One of the biggest issues with the current version is that it's dumb and always downloads every single file, whether that file has changed or not. The nightly download is getting slower and slower so I figured it was time to make the script a bit smarter.
It turns out that the feed containing the document list has an <updated> property which is, obviously, that last date/time the file was updated. Pretty handy, huh?

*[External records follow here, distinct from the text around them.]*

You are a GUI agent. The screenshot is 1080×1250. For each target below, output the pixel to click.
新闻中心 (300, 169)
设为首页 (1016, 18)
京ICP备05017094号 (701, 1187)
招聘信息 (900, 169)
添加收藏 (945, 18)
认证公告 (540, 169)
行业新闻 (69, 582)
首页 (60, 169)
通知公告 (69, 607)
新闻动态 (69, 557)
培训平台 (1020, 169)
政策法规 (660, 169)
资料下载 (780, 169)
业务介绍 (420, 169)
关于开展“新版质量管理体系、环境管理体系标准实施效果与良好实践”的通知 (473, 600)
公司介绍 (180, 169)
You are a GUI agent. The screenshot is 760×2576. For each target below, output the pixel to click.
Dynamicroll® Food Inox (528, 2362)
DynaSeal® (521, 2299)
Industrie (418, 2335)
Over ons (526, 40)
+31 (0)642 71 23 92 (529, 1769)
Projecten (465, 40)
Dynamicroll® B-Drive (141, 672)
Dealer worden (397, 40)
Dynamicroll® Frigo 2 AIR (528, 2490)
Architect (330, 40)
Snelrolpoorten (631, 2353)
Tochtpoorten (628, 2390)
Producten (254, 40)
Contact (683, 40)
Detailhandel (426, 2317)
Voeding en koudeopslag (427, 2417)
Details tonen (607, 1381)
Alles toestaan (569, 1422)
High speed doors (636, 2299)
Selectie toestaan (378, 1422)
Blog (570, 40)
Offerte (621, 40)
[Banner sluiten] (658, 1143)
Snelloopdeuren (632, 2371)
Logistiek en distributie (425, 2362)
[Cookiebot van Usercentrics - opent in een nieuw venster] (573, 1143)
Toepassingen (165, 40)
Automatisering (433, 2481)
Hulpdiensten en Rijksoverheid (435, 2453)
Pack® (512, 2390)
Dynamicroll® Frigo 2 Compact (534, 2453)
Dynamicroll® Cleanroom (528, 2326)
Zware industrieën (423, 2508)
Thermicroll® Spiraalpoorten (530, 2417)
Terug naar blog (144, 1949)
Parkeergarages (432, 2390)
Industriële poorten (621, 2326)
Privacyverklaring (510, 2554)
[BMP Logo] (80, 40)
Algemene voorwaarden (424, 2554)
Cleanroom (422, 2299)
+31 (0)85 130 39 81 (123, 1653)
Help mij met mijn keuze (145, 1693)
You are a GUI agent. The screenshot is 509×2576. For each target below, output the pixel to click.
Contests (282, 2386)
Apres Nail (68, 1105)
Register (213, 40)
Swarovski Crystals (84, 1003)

The problem is that date/time stamp was in a format I'd never seen before:
A little more digging lead me to the fact that RFC3339 is the date format used in ATOM feeds, which makes sense since that's exactly what the Google Docs document list is. The format itself is pretty straightfoward. The T separates the date and time portion and the Z is used to specify a numeric time zone offset. In this case, no Z value is provided so we know we're dealing with GMT.
My next problem was how best to turn this RFC3339 date into a Python timestamp. My first instinct was to hack together a quick regex and be done with it but, in the end, I decided check with StackOverflow to see if there was a better way to do it.
And I'm glad I checked because I was immediately pointed to PyFeed by Steven Hastings which, in addition to a handy library for parsing ATOM feeds, includes a set of functions for manipulating RCF3339 dates. In particular, the tf_from_timestamp(ts_string) function which takes an RFC3339 string and returns a Python timestamp.
The current version of Doxworker (thanks to Ben for the name, fixing the spreadsheet downloads, and folder support) can be downloaded here. You'll need to modify doxworker.cfg and you may also need to modify main.py depending on the location of your doxworker.cfg file.